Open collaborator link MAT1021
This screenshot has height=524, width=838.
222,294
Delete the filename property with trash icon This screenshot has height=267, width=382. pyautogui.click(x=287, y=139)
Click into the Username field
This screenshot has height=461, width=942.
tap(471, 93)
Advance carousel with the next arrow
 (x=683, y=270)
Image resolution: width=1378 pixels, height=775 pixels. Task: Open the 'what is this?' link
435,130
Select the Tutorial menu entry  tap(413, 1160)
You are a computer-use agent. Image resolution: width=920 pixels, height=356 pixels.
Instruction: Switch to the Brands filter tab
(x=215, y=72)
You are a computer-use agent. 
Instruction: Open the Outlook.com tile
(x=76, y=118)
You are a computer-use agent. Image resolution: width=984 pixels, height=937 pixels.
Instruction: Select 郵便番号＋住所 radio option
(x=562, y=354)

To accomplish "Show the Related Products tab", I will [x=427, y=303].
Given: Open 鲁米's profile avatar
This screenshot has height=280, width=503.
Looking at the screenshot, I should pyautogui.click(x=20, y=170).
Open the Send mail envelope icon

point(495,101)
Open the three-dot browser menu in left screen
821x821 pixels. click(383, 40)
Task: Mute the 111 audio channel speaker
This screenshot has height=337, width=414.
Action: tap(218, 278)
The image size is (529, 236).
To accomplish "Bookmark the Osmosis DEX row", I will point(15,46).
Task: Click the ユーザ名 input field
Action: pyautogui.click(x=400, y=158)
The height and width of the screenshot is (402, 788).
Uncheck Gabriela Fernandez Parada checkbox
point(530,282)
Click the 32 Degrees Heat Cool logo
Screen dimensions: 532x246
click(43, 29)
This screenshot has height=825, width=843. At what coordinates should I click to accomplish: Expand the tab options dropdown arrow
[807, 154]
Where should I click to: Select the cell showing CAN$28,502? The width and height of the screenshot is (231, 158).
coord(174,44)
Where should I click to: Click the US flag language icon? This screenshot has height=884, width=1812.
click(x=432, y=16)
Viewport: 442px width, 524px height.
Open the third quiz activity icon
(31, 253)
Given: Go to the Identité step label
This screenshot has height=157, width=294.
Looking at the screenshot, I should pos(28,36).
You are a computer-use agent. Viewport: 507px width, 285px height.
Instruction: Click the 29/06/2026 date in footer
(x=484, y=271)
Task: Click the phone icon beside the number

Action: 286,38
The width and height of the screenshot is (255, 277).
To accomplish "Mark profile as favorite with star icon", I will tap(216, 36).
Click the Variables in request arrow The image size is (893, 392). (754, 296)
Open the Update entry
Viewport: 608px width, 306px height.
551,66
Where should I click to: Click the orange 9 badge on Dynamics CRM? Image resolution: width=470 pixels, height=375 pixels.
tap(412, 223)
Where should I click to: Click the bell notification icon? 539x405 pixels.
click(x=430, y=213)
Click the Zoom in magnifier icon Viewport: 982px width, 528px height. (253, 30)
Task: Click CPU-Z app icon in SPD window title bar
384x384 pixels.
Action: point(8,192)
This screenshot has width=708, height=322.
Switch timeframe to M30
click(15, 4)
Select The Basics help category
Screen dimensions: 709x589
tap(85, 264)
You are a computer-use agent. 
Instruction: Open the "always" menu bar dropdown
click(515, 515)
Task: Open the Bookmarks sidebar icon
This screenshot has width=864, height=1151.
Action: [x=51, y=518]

^^^^

> _PROMPT_: Return all of the entries exactly as written.

> _RESULT OF THE TASK_:
Open collaborator link MAT1021
This screenshot has height=524, width=838.
222,294
Delete the filename property with trash icon This screenshot has height=267, width=382. pyautogui.click(x=287, y=139)
Click into the Username field
This screenshot has height=461, width=942.
tap(471, 93)
Advance carousel with the next arrow
 (x=683, y=270)
Image resolution: width=1378 pixels, height=775 pixels. Task: Open the 'what is this?' link
435,130
Select the Tutorial menu entry  tap(413, 1160)
You are a computer-use agent. Image resolution: width=920 pixels, height=356 pixels.
Instruction: Switch to the Brands filter tab
(x=215, y=72)
You are a computer-use agent. 
Instruction: Open the Outlook.com tile
(x=76, y=118)
You are a computer-use agent. Image resolution: width=984 pixels, height=937 pixels.
Instruction: Select 郵便番号＋住所 radio option
(x=562, y=354)

To accomplish "Show the Related Products tab", I will [x=427, y=303].
Given: Open 鲁米's profile avatar
This screenshot has height=280, width=503.
Looking at the screenshot, I should pyautogui.click(x=20, y=170).
Open the Send mail envelope icon

point(495,101)
Open the three-dot browser menu in left screen
821x821 pixels. click(383, 40)
Task: Mute the 111 audio channel speaker
This screenshot has height=337, width=414.
Action: tap(218, 278)
The image size is (529, 236).
To accomplish "Bookmark the Osmosis DEX row", I will point(15,46).
Task: Click the ユーザ名 input field
Action: pyautogui.click(x=400, y=158)
The height and width of the screenshot is (402, 788).
Uncheck Gabriela Fernandez Parada checkbox
point(530,282)
Click the 32 Degrees Heat Cool logo
Screen dimensions: 532x246
click(43, 29)
This screenshot has height=825, width=843. At what coordinates should I click to accomplish: Expand the tab options dropdown arrow
[807, 154]
Where should I click to: Select the cell showing CAN$28,502? The width and height of the screenshot is (231, 158).
coord(174,44)
Where should I click to: Click the US flag language icon? This screenshot has height=884, width=1812.
click(x=432, y=16)
Viewport: 442px width, 524px height.
Open the third quiz activity icon
(31, 253)
Given: Go to the Identité step label
This screenshot has height=157, width=294.
Looking at the screenshot, I should pos(28,36).
You are a computer-use agent. Viewport: 507px width, 285px height.
Instruction: Click the 29/06/2026 date in footer
(x=484, y=271)
Task: Click the phone icon beside the number

Action: 286,38
The width and height of the screenshot is (255, 277).
To accomplish "Mark profile as favorite with star icon", I will tap(216, 36).
Click the Variables in request arrow The image size is (893, 392). (754, 296)
Open the Update entry
Viewport: 608px width, 306px height.
551,66
Where should I click to: Click the orange 9 badge on Dynamics CRM? Image resolution: width=470 pixels, height=375 pixels.
tap(412, 223)
Where should I click to: Click the bell notification icon? 539x405 pixels.
click(x=430, y=213)
Click the Zoom in magnifier icon Viewport: 982px width, 528px height. (253, 30)
Task: Click CPU-Z app icon in SPD window title bar
384x384 pixels.
Action: point(8,192)
This screenshot has width=708, height=322.
Switch timeframe to M30
click(15, 4)
Select The Basics help category
Screen dimensions: 709x589
tap(85, 264)
You are a computer-use agent. 
Instruction: Open the "always" menu bar dropdown
click(515, 515)
Task: Open the Bookmarks sidebar icon
This screenshot has width=864, height=1151.
Action: [x=51, y=518]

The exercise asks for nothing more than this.